Finite groups of isometries of hyperbolic manifolds

 I have been blogging about things which one can do with all groups recently because I think it is especially nice when something can be done for all groups. Sometimes, there are restrictions on what can be done: e.g. the inverse Galois problem asks about finite groups because infinite field extensions are insane, or Mostow rigidity implies that for $n \geq 3$ a hyperbolic $n-$manifold can only have finitely many isometries. It is of course still extremely interesting to be able to show that all finite groups are realised in either of these problems.

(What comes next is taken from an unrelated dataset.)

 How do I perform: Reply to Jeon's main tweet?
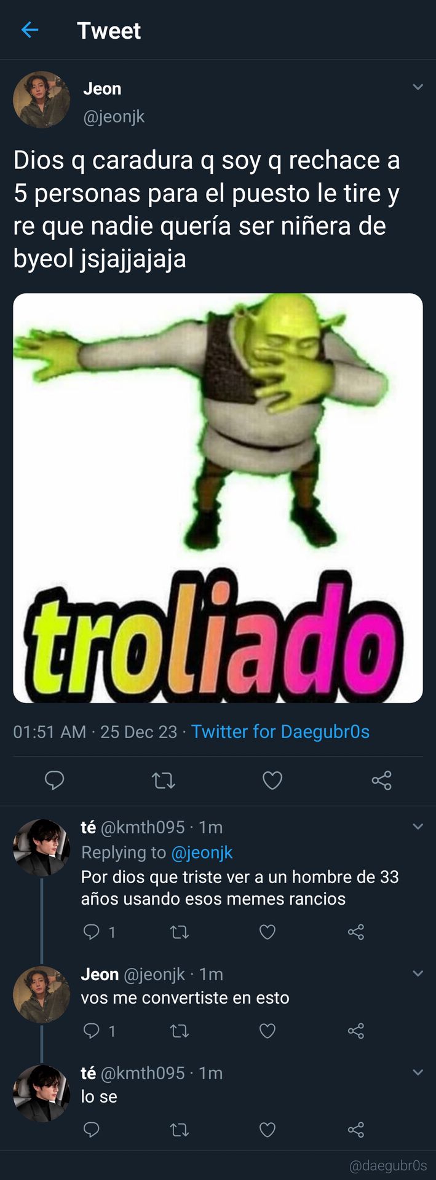[55, 780]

For $n=2,3$ and any finite group $G$ previous work had shown that for any finite group there is a compact hyperbolic manifold with $G$ as its group of isometries, but this was highly specific to the low-dimensional setting. I would like to describe and sketch the proof of a fantastic result of Belilopetsky and Lubotzky that gives a complete solution to the problem in all dimensions:

Theorem 1: For any $n \geq 2$ and $G$ a finite group there exist infinitely many compact hyperbolic $n$-manifolds $M$ such that $\mathrm{Isom}(M) \cong \mathrm{Isom}^+(M) \cong G$.

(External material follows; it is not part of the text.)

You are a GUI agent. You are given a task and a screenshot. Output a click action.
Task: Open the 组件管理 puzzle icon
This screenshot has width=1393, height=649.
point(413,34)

Compact hyperbolic manifolds are quotients $\mathbb{H}^n/\Gamma$ for $\Gamma$ a cocompact torsion-free discrete subgroup of $H := \rm{Isom}(\mathbb{H}^n)$. It is know that the group of isometries of $M$ is isomorphic to $N_H(\Gamma)/\Gamma$. In addition to the strength and completeness of the result, the proof is an ingenious mix of group theory, number theory, and a sprinkling of hyperbolic geometry. A very similar proof to what we sketch below shows that one can replace compact with non-compact finite volume. 

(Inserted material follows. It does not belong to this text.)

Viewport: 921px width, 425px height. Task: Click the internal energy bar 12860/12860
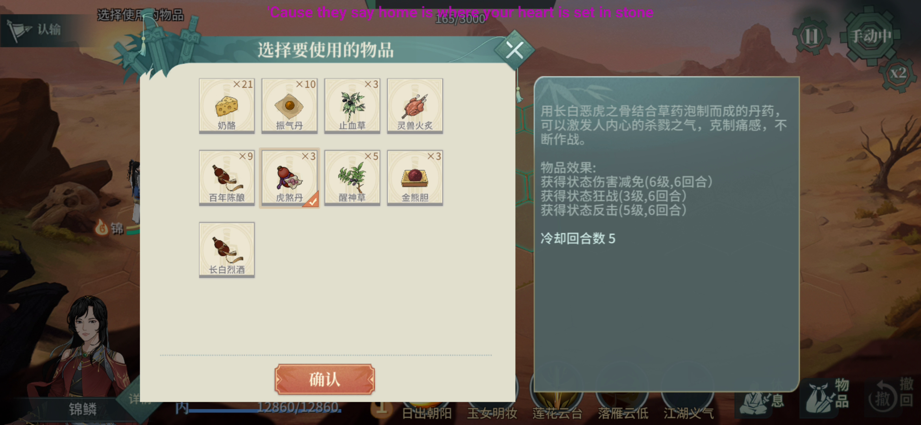tap(264, 408)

The paper is relatively short but I found it extremely dense, so I'll try to unpack it to the best of my ability. I should warn the reader that there is really quite a lot of content in the paper, hence in this post as well, so some things which aren't familiar to the reader may have to be taken on faith. Very recently, Lubotzky--Stover managed to get the analogous results for complex hyperbolic manifolds of complex dimension 2, and remark that they would get the same in any dimension if they could find a non-arithmetic lattice of that dimension, which remains a big open problem. I hope to get to blogging about this at some point...

Group theory

Let \(\Gamma\) be a finitely generated group, \(\Delta\) a finite index normal subgroup of \(\Gamma\), and \(M\) is a normal subgroup of \(\Delta\) with \(\Delta/M\) being isomorphic to a free group \(F = F_r\) on \(r \geq 2\) generators. We denote by \(N = N_\Gamma(M)\) the normalizer of \(M\) in \(\Gamma\), so \(\Delta \leq N \leq \Gamma\). The group \(N\) acts by conjugation on \(F = \Delta/M\). Denote by \(C = C_N(\Delta/M)\) the kernel of this action and by \(D\) the subgroup of all elements of \(N\) which induce inner automorphisms of \(F\). Both \(C\) and \(D\) are normal in \(N\) and clearly
\[D = \Delta C.\]
Moreover, \(M\) is normal in \(D\), \(\Delta\) and in \(C\). As \(F = \Delta/M\) has a trivial center and hence intersects \(C/M\) trivially, \(\Delta \cap C = M\). So, taking mod \(M\) we get
\[
D/M = \Delta/M \times C/M.
\]
Moreover, \(\Delta/M\) is of finite index in \(D/M\) and hence \(C/M\) is a finite group.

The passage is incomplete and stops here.